*WHAT THIS TASK INVOLVES:*
Look through the material that follows and show every line with the string "named".
══════════════════════════════
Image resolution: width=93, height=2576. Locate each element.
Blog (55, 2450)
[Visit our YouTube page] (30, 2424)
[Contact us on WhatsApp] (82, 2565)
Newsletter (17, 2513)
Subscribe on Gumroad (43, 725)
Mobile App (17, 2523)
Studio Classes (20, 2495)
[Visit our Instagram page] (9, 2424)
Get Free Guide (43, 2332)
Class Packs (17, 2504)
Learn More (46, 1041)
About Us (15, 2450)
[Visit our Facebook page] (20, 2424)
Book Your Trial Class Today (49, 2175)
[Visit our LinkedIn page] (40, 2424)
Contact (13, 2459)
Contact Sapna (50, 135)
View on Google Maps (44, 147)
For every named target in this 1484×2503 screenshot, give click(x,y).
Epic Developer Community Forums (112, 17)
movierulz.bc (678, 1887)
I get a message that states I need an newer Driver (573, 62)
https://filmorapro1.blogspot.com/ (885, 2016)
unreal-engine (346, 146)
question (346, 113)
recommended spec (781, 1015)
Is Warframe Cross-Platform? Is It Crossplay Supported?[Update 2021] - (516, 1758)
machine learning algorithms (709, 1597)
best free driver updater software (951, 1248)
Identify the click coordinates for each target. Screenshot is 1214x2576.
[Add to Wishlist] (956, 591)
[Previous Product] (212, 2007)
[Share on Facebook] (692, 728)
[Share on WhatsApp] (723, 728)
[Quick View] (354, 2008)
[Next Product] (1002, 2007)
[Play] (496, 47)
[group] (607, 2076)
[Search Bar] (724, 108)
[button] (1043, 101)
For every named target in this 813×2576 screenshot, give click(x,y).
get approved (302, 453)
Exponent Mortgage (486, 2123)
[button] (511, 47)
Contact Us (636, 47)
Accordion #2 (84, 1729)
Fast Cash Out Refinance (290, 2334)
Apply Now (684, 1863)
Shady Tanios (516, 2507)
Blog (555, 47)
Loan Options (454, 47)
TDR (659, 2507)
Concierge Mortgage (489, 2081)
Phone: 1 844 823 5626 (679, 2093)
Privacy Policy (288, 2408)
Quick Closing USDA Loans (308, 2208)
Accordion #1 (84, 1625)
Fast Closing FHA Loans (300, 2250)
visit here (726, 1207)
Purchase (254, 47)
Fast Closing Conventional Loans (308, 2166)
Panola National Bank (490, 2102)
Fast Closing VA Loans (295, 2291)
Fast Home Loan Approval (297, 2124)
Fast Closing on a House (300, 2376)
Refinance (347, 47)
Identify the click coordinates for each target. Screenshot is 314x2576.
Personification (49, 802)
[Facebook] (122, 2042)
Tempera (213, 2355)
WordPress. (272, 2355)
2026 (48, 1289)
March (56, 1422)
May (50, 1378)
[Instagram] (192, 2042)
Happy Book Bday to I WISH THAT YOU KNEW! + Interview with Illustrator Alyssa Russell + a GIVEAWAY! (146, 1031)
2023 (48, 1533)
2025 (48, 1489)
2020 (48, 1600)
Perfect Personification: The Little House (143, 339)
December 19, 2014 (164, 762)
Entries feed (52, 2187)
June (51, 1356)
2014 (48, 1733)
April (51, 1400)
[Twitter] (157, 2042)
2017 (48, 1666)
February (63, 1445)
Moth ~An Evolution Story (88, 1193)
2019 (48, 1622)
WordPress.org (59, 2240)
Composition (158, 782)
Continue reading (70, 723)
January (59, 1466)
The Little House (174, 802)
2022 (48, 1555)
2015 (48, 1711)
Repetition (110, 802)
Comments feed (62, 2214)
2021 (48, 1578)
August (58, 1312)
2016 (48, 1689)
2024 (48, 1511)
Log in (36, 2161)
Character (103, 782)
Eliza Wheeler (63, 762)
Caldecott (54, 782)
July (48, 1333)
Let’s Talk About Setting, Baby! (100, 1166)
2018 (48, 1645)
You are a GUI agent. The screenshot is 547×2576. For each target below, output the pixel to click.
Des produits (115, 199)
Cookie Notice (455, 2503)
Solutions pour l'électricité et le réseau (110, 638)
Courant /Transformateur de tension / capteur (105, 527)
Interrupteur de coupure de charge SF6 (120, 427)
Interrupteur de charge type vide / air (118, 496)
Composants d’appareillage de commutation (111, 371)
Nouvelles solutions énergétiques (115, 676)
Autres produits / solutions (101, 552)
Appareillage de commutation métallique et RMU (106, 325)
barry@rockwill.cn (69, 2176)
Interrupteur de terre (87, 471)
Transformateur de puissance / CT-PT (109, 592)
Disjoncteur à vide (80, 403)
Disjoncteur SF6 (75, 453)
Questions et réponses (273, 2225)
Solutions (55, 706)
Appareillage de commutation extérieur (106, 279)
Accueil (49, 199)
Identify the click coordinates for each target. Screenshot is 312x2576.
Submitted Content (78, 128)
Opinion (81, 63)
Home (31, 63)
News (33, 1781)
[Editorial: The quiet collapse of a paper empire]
══════════════════════════════
*RESULT OF THIS TASK:*
For every named target in this 1484×2503 screenshot, give click(x,y).
For every named target in this 813×2576 screenshot, give click(x,y).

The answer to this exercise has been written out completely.